With stabilizing oil prices and lower breakeven points, interest in the US offshore is increasing.
Randall Luthi, president of National Ocean Industries Association (NOIA), said the interest extends well beyond the existing regions open for oil, gas and wind development. The 2017-2022 OCS Oil and Gas Leasing Program now in effect makes available less than 10% of the outer continental shelf (OCS) to oil and gas activities and doesn’t offer access to any new acreage, but a new five-year plan that opens up 90% of the OCS has been proposed.
“Our feedback was very positive to that,” Luthi said. “It is a great idea that they evaluate a much greater area.”
The government accepted feedback on that plan through early March. The second draft of the proposed 2019-2024 OCS plan, intended to replace the 2017-2022 plan, will likely include less than the 90% of acreage, he said.

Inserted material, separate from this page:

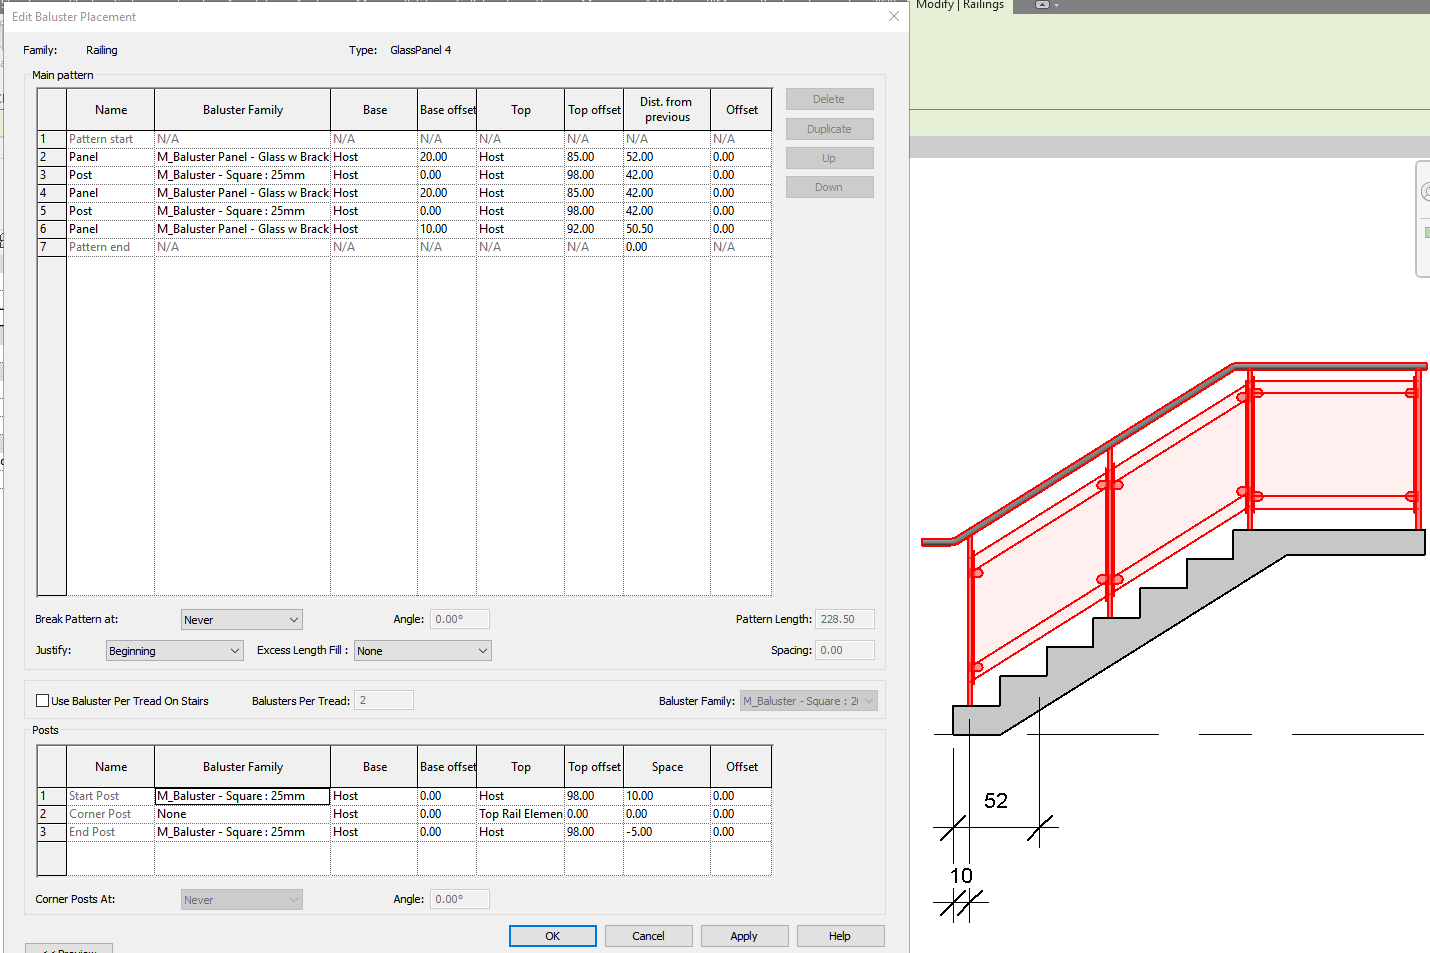Move the selected row Down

“One area we focused on was the Eastern Gulf of Mexico,” which is closed to the oil industry under a congressional moratorium through 2022, Luthi said. “But they can take comments and evaluate it. We’ll see if they consider it in the next round,” which will then receive public comment and review before a final 2019-2024 plan is formalized.

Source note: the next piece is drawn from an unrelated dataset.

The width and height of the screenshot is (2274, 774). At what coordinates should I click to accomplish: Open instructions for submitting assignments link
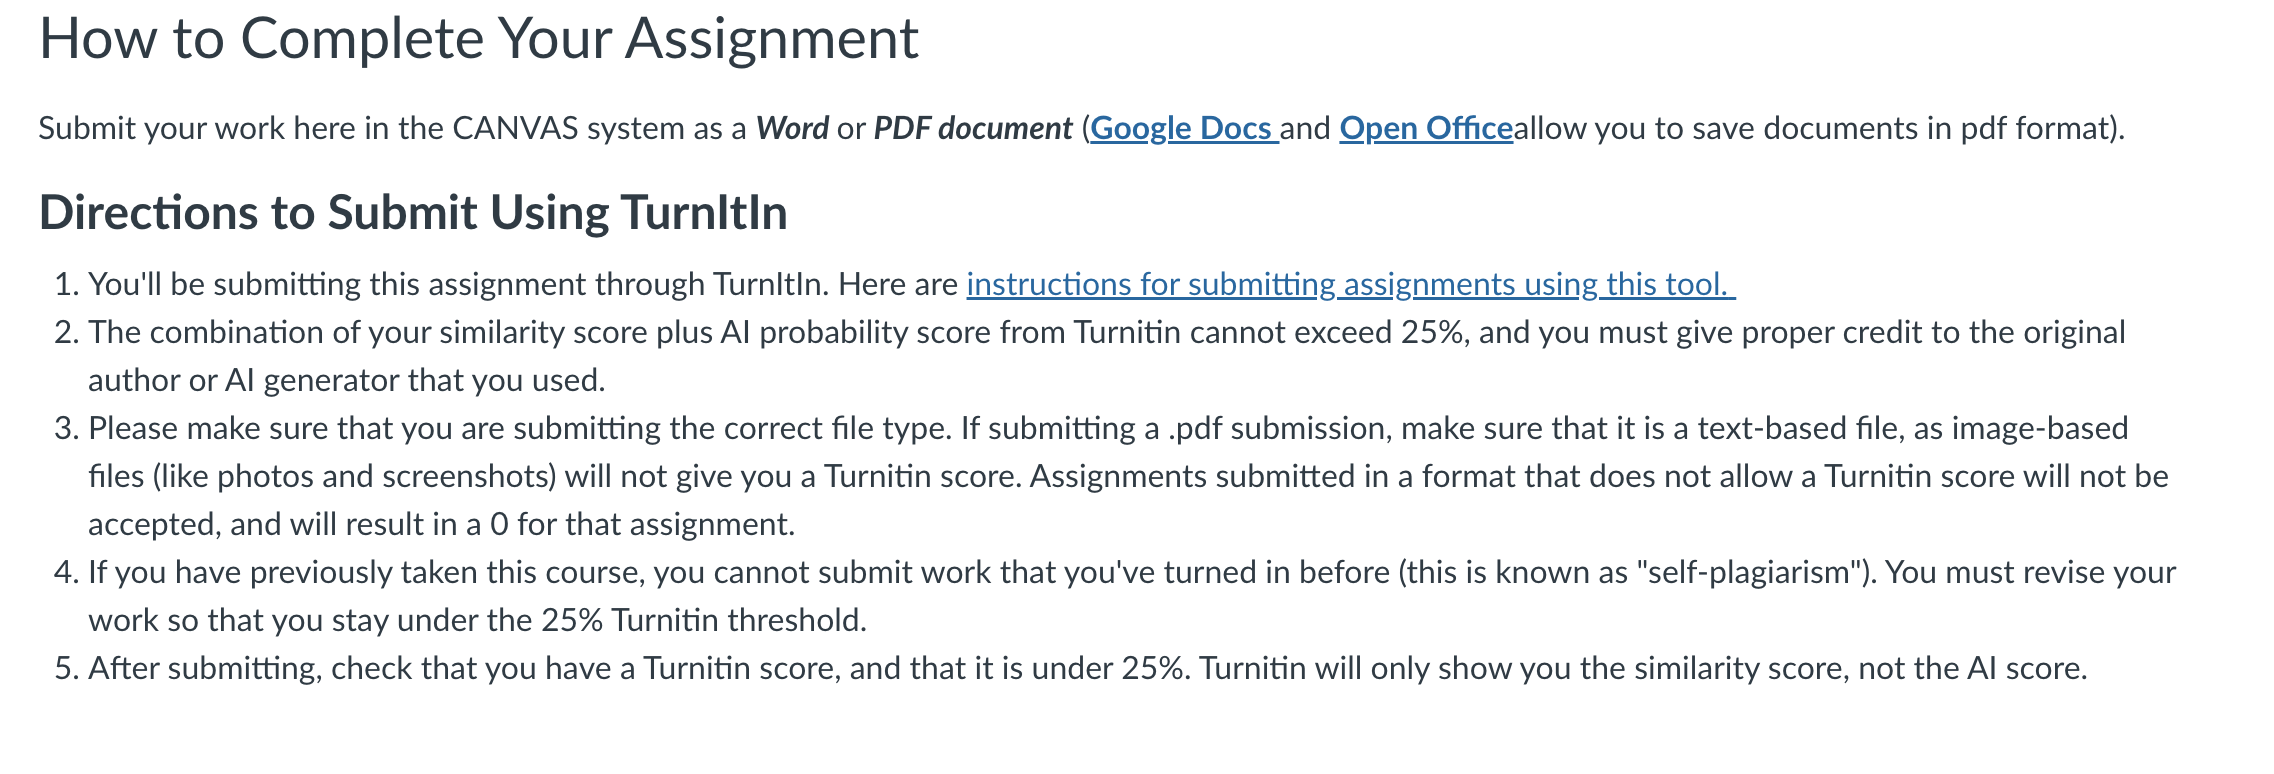click(1350, 284)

“There appears to be an appetite for more offshore areas, not only for oil and gas, but also for offshore wind,” Luthi said.

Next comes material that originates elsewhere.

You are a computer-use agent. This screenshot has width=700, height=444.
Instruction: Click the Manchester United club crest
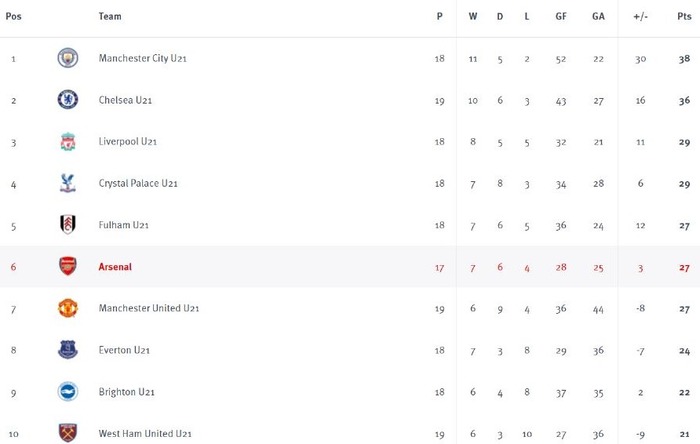coord(68,308)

A December 2018 lease sale for wind acreage drew winning bids of $135 million from each of three companies while previous wind acreage sales had drawn a top bid of $43 million.
“You’re starting to talk some real money for a lease sale,” Luthi said. “We think the trajectory is correct.”
The trend represents some good news for some of the sectors of the offshore industry.
A March 2019 forecast by Special Initiative on Offshore Wind projects that America’s nascent offshore wind industry presents a nearly $70 billion CAPEX revenue opportunity to businesses in the offshore energy supply chain through 2030.